Lo que se pide: Reproduzca las filas siguientes cambiando "GUI agent" por "GUI assistant" en todas ellas y dejando intacto todo lo demás.

[Entradas para señalar palabras y elementos]
····················

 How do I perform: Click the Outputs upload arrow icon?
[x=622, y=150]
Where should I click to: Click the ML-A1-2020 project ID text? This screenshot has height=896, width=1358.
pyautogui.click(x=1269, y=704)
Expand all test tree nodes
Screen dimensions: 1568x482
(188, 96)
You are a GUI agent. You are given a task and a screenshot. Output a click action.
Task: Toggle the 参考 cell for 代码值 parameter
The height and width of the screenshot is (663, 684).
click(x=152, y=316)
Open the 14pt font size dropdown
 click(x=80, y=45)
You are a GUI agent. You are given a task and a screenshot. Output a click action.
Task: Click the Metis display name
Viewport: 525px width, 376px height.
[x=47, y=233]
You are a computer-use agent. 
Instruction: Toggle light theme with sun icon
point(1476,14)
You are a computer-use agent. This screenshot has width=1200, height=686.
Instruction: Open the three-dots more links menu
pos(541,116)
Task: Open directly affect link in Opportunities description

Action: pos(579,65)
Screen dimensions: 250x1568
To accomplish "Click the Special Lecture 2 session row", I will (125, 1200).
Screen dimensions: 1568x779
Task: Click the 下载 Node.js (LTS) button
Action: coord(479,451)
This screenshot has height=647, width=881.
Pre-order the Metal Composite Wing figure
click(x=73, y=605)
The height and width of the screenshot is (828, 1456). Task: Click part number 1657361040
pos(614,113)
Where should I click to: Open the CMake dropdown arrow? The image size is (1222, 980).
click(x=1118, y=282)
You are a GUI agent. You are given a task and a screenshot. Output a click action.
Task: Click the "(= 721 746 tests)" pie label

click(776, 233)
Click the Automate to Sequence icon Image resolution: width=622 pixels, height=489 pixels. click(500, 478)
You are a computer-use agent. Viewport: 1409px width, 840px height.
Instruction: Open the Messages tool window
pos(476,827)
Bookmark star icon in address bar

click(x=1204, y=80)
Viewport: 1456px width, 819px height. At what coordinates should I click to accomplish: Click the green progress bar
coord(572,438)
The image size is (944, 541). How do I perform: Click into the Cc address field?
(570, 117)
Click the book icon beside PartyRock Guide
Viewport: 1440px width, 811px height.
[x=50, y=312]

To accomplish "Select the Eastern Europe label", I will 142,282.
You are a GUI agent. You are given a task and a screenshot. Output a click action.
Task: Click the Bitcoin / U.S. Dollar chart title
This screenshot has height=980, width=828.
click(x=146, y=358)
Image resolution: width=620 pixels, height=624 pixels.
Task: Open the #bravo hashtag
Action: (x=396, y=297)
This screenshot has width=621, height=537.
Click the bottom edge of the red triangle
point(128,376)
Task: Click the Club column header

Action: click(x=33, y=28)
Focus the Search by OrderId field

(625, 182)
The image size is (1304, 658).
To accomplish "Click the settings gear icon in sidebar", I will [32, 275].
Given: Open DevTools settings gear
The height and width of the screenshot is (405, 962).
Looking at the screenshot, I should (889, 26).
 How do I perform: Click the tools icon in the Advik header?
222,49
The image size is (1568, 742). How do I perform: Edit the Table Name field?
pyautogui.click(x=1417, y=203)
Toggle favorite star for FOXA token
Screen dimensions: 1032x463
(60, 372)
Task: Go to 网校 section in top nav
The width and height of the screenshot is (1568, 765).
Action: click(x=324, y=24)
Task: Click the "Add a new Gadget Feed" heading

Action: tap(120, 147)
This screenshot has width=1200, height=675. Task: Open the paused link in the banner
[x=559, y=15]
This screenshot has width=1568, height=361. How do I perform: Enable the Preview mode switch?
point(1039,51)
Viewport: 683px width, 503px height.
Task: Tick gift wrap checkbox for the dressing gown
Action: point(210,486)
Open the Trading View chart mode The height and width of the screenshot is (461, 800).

····················

Solución propuesta:
 How do I perform: Click the Outputs upload arrow icon?
[x=622, y=150]
Where should I click to: Click the ML-A1-2020 project ID text? This screenshot has height=896, width=1358.
pyautogui.click(x=1269, y=704)
Expand all test tree nodes
Screen dimensions: 1568x482
(188, 96)
You are a GUI assistant. You are given a task and a screenshot. Output a click action.
Task: Toggle the 参考 cell for 代码值 parameter
The height and width of the screenshot is (663, 684).
click(x=152, y=316)
Open the 14pt font size dropdown
 click(x=80, y=45)
You are a GUI assistant. You are given a task and a screenshot. Output a click action.
Task: Click the Metis display name
Viewport: 525px width, 376px height.
[x=47, y=233]
You are a computer-use agent. 
Instruction: Toggle light theme with sun icon
point(1476,14)
You are a computer-use agent. This screenshot has width=1200, height=686.
Instruction: Open the three-dots more links menu
pos(541,116)
Task: Open directly affect link in Opportunities description

Action: pos(579,65)
Screen dimensions: 250x1568
To accomplish "Click the Special Lecture 2 session row", I will (125, 1200).
Screen dimensions: 1568x779
Task: Click the 下载 Node.js (LTS) button
Action: coord(479,451)
This screenshot has height=647, width=881.
Pre-order the Metal Composite Wing figure
click(x=73, y=605)
The height and width of the screenshot is (828, 1456). Task: Click part number 1657361040
pos(614,113)
Where should I click to: Open the CMake dropdown arrow? The image size is (1222, 980).
click(x=1118, y=282)
You are a GUI assistant. You are given a task and a screenshot. Output a click action.
Task: Click the "(= 721 746 tests)" pie label

click(776, 233)
Click the Automate to Sequence icon Image resolution: width=622 pixels, height=489 pixels. click(500, 478)
You are a computer-use agent. Viewport: 1409px width, 840px height.
Instruction: Open the Messages tool window
pos(476,827)
Bookmark star icon in address bar

click(x=1204, y=80)
Viewport: 1456px width, 819px height. At what coordinates should I click to accomplish: Click the green progress bar
coord(572,438)
The image size is (944, 541). How do I perform: Click into the Cc address field?
(570, 117)
Click the book icon beside PartyRock Guide
Viewport: 1440px width, 811px height.
[x=50, y=312]

To accomplish "Select the Eastern Europe label", I will 142,282.
You are a GUI assistant. You are given a task and a screenshot. Output a click action.
Task: Click the Bitcoin / U.S. Dollar chart title
This screenshot has height=980, width=828.
click(x=146, y=358)
Image resolution: width=620 pixels, height=624 pixels.
Task: Open the #bravo hashtag
Action: (x=396, y=297)
This screenshot has width=621, height=537.
Click the bottom edge of the red triangle
point(128,376)
Task: Click the Club column header

Action: click(x=33, y=28)
Focus the Search by OrderId field

(625, 182)
The image size is (1304, 658).
To accomplish "Click the settings gear icon in sidebar", I will [32, 275].
Given: Open DevTools settings gear
The height and width of the screenshot is (405, 962).
Looking at the screenshot, I should (889, 26).
 How do I perform: Click the tools icon in the Advik header?
222,49
The image size is (1568, 742). How do I perform: Edit the Table Name field?
pyautogui.click(x=1417, y=203)
Toggle favorite star for FOXA token
Screen dimensions: 1032x463
(60, 372)
Task: Go to 网校 section in top nav
The width and height of the screenshot is (1568, 765).
Action: click(x=324, y=24)
Task: Click the "Add a new Gadget Feed" heading

Action: tap(120, 147)
This screenshot has width=1200, height=675. Task: Open the paused link in the banner
[x=559, y=15]
This screenshot has width=1568, height=361. How do I perform: Enable the Preview mode switch?
point(1039,51)
Viewport: 683px width, 503px height.
Task: Tick gift wrap checkbox for the dressing gown
Action: point(210,486)
Open the Trading View chart mode The height and width of the screenshot is (461, 800).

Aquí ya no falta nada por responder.